Category 1: Cast austenitic stainless steel (CASS);

Category 2: Hot-formed stainless steel; Category 3: Annealed austenitic stainless steels; Category 4: Austenitic stainless steels fasteners; and, Category 5: Cold formed austenitic stainless steels without subsequent solution annealing.

Materials binned under Categories 1, 2 and 3 contain no greater than 20 percent of cold work due to controlled fabrication and compliance with material specifications. Therefore, the RVI components binned under Categories 1, 2 and 3 are consistent with MRP Letter 2013-025 guidelines. Only materials that fall under Categories 4 and 5 were treated as cold worked and they were evaluated as such. For components binned under Category 4, cold work greater than 20 percent was already considered in the Westinghouse's generic aging evaluation of the RVI components. This generic evaluation is addressed in MRP-191, Revision 0, "Materials Reliability Program: Screening, Categorization and Ranking of Reactor Internals of Westinghouse and Combustion Engineering PWR Designs" (Reference 29). Since MRP-191 was used as a basis for establishing l&E guidelines in MRP-227-A, the licensee concluded that no additional stress analyses are required for Category 4 RVI components. The licensee confirmed that it does not have any Category 5 RVI components that were subject to cold work greater than 20 percent at RNP. Based on these technical bases, the licensee concluded that no additional plant-specific evaluation related to the effect of cold work on stress corrosion cracking (SCC) in RVI components binned under Categories 1 through 5 is required.

The NRC staff reviewed the licensee's response and based on the information provided, the staff concluded that the licensee complied with the guidelines provided in MRP Letter 2013-025 for RVI components that were binned under Categories 1 through 5. The staff also noted that the RVI components binned under Categories 1 through 5 were not exposed to cold work greater than 20 percent. Therefore, the staff concludes that the licensee has demonstrated that it adequately evaluated the effects cold work on sec in RVI components binned under Categories 1 through 5 at RNP. Therefore, the staff concludes that the licensee complied with the guidelines (with respect to the evaluation of cold work on SCC issue) addressed in MRP Letter 2013-025.

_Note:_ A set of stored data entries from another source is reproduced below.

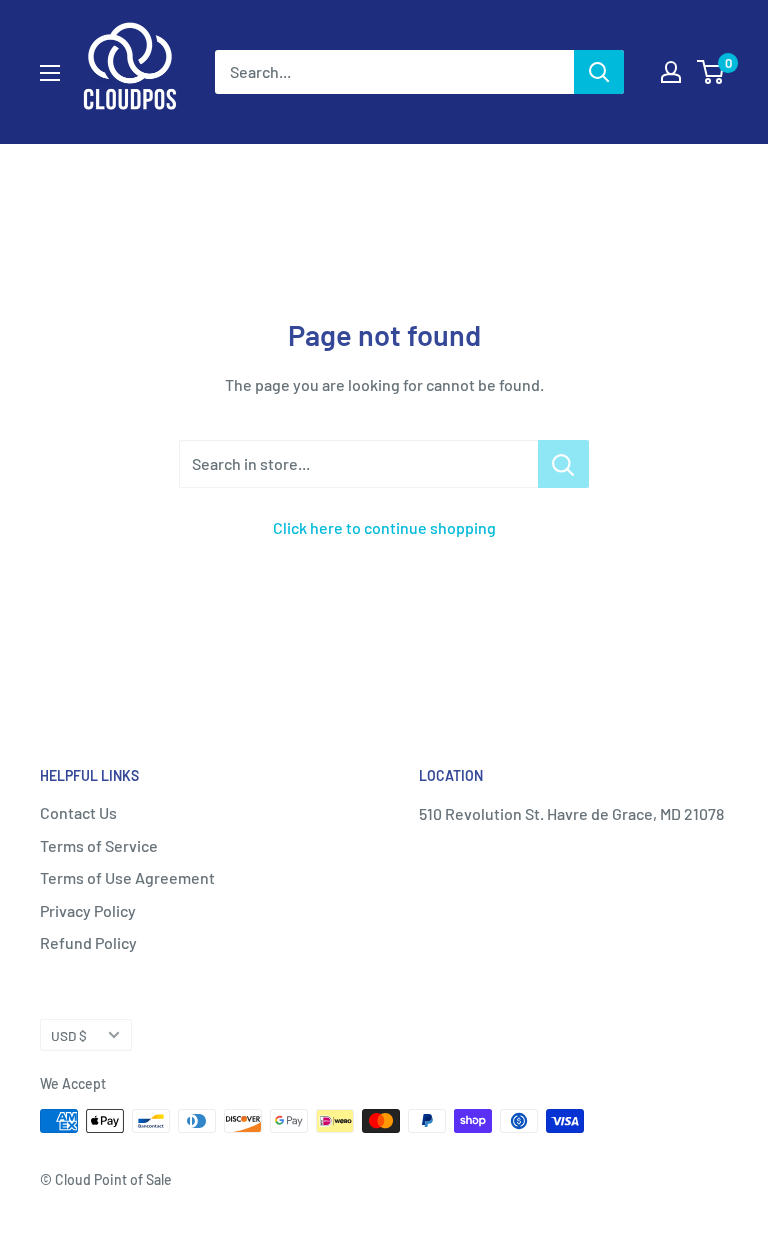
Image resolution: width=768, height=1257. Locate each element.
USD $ (69, 1035)
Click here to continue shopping (384, 527)
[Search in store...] (563, 464)
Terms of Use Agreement (127, 877)
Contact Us (78, 812)
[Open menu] (50, 73)
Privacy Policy (88, 910)
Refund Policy (88, 942)
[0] (711, 72)
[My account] (671, 72)
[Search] (599, 72)
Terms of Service (99, 845)
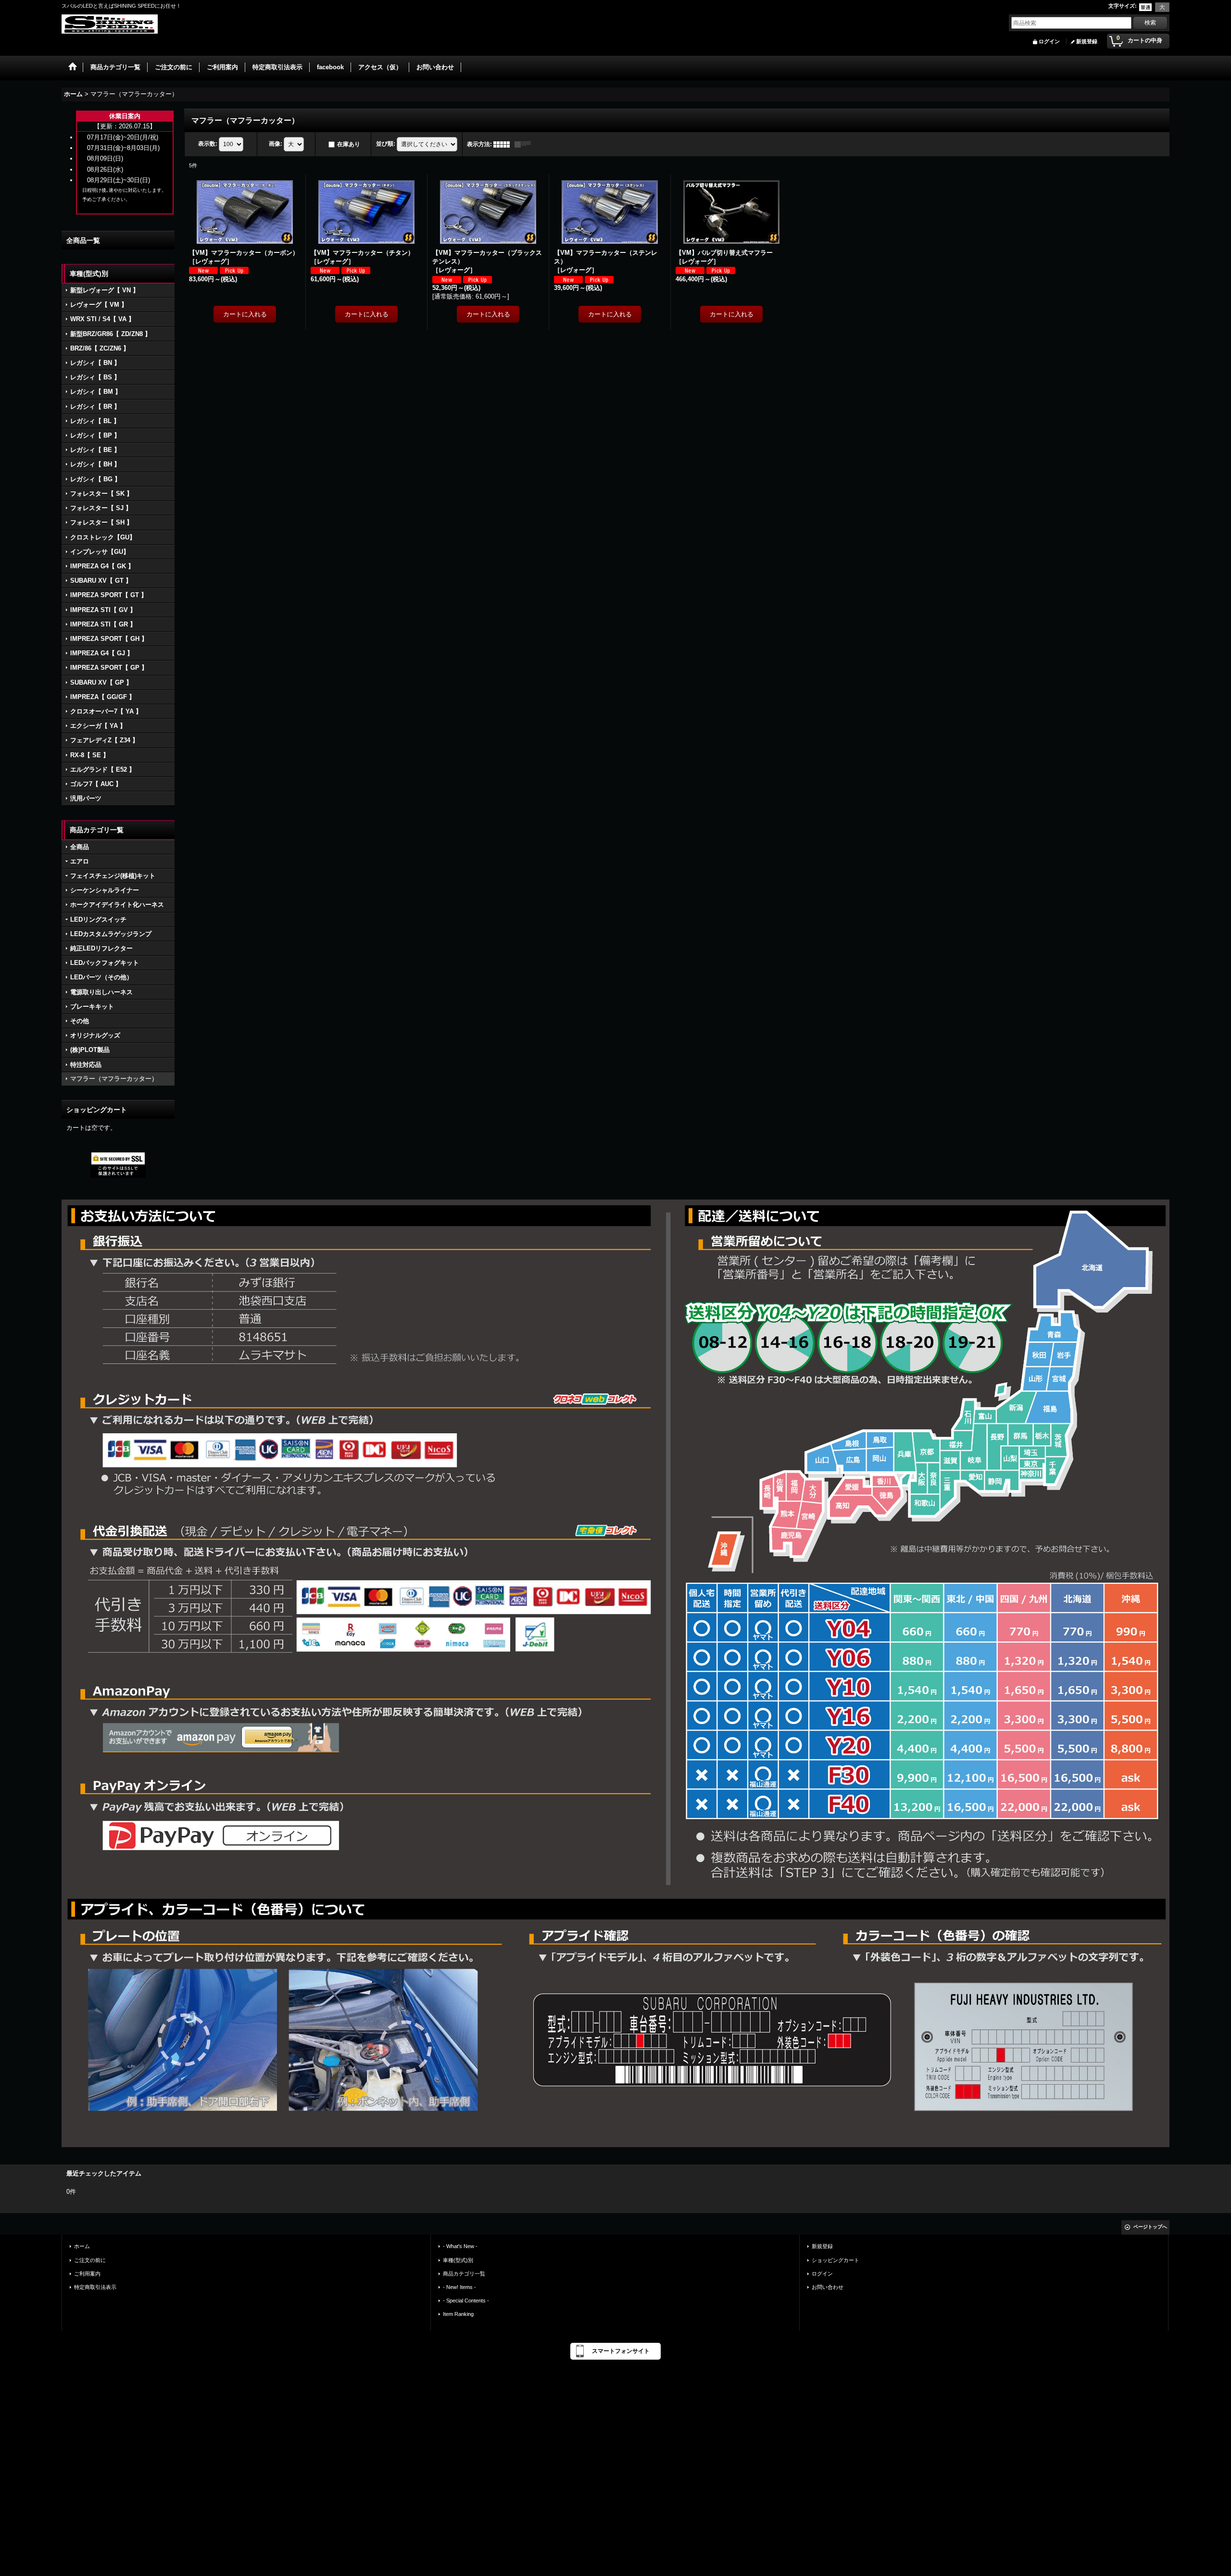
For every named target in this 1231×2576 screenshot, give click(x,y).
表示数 (207, 143)
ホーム (82, 2246)
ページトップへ (1150, 2226)
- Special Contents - (466, 2300)
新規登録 (1086, 41)
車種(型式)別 (458, 2260)
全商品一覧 (83, 240)
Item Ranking (458, 2314)
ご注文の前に (90, 2260)
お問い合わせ (827, 2287)
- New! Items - (459, 2287)
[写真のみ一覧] (504, 144)
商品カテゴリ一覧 (464, 2273)
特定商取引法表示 (95, 2287)
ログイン (1049, 41)
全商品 (79, 846)
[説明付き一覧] (525, 144)
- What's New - (460, 2246)
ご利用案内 (87, 2273)
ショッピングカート (835, 2260)
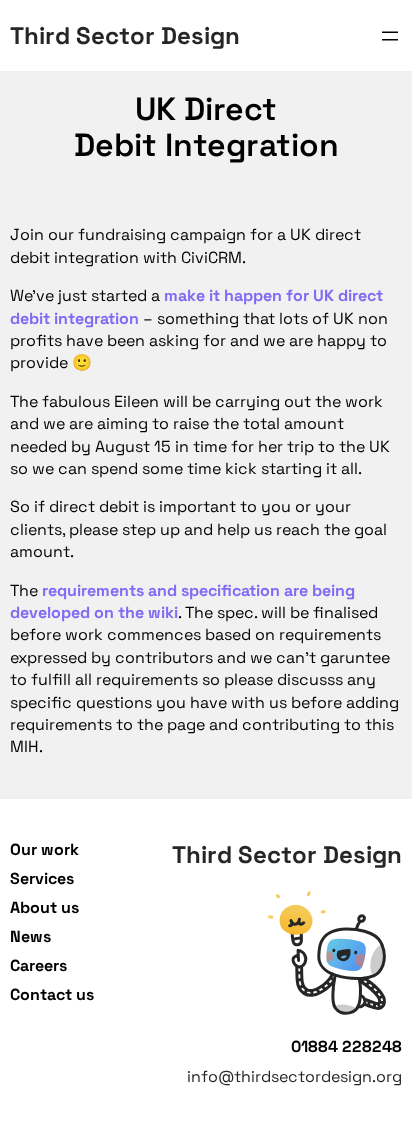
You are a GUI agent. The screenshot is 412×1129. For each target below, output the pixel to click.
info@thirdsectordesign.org (294, 1076)
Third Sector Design (125, 35)
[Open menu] (390, 36)
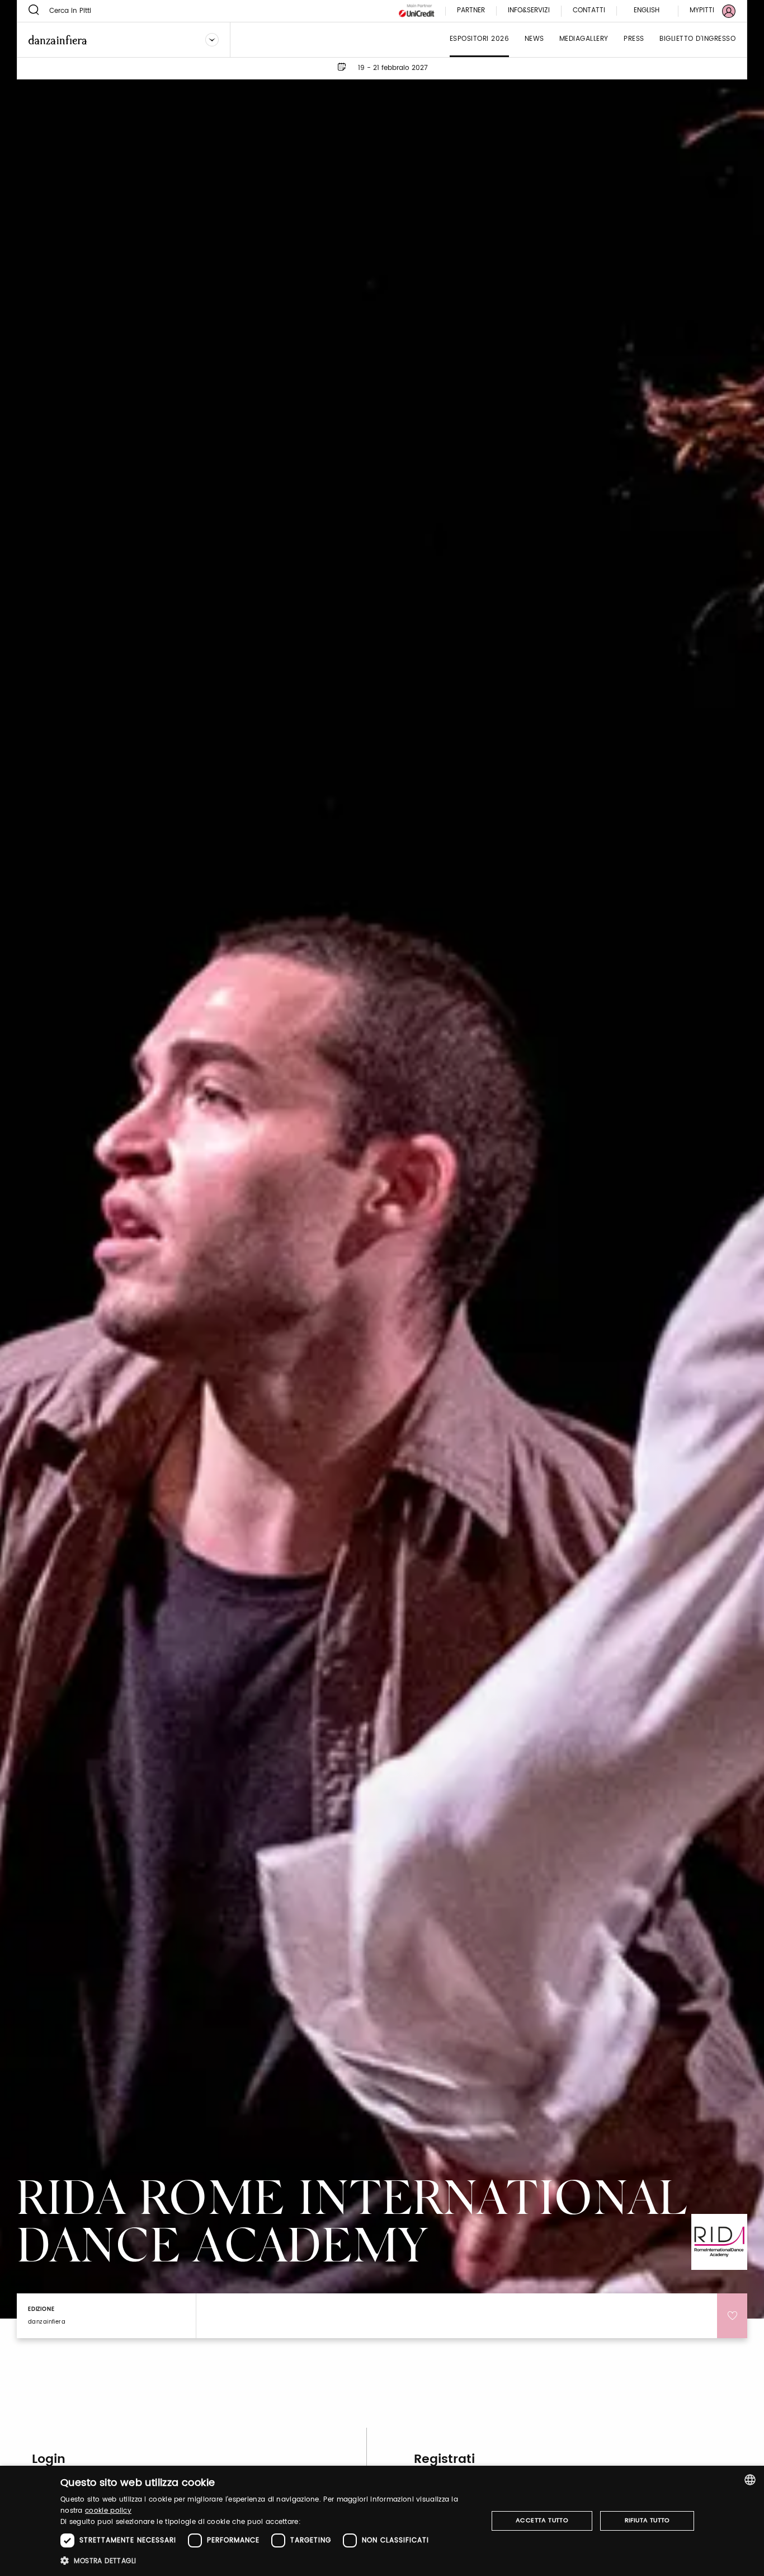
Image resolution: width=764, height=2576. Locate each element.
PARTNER (471, 11)
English (646, 10)
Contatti (589, 11)
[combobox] (750, 2479)
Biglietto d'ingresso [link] (697, 39)
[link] (706, 11)
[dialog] (382, 2521)
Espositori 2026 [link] (480, 39)
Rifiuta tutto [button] (647, 2521)
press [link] (634, 39)
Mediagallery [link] (584, 39)
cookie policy (108, 2510)
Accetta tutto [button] (542, 2521)
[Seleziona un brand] (212, 39)
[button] (267, 2561)
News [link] (534, 39)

With respect to Question 2, the MRP Letter 2013-025 provides quantitative criteria to allow a licensee to assess whether a particular plant has atypical fuel design or fuel management. For a Westinghouse design plant such as RNP, these criteria are:

(1) The heat generation rate must be :5 [less than or equal to] 68 Watts/cm 3 .

(2) The maximum average core power density must be less than 124 Watts/cm 3 .

(3) The active fuel to upper core plate (UCP) distance must be greater than 12.2 inches.

In its response to Question 2 of RAI 3-1, by letters dated October 1, 2014 and October 5, 2016 (References 7 and 10)3 , the licensee stated that to date, it complied with the criteria stated above for the essential attributes (i.e., heat generation rate, maximum average core power density, and active fuel distance to UCP). The licensee provided plant-specific values related to heat generation rate, maximum average core power density, and active fuel distance to UCP.

The NRC staff reviewed the submitted values and concludes that the licensee complied with the guidelines related to fuel management issue addressed in MRP Letter 2013-025. Based on this review, the staff considers that the licensee addressed Action Item 1 satisfactorily.

3.4.2 Evaluation of the Licensee's Resolution of Action Item 2 Section 4.2.2 of the SE for MRP-227-A states that "each applicant/licensee is responsible for identifying which RVI components are within the scope of LR for its facility. Applicants/licensees shall review the information in Tables 4-4 and 4-5 in MRP-191 and identify whether these tables contain all of the RVI components that are within the scope of LR for their facilities in accordance with 10 CFR 54.4. If the tables do not identify all the RVI components that are within the scope of LR for its facility, the applicant or licensee shall identify the missing component(s) and propose any necessary modifications to the program defined in MRP-227, as modified by this SE, when submitting its plant-specific AMP such that the effects of aging on the missing component(s) will be managed for the PEO."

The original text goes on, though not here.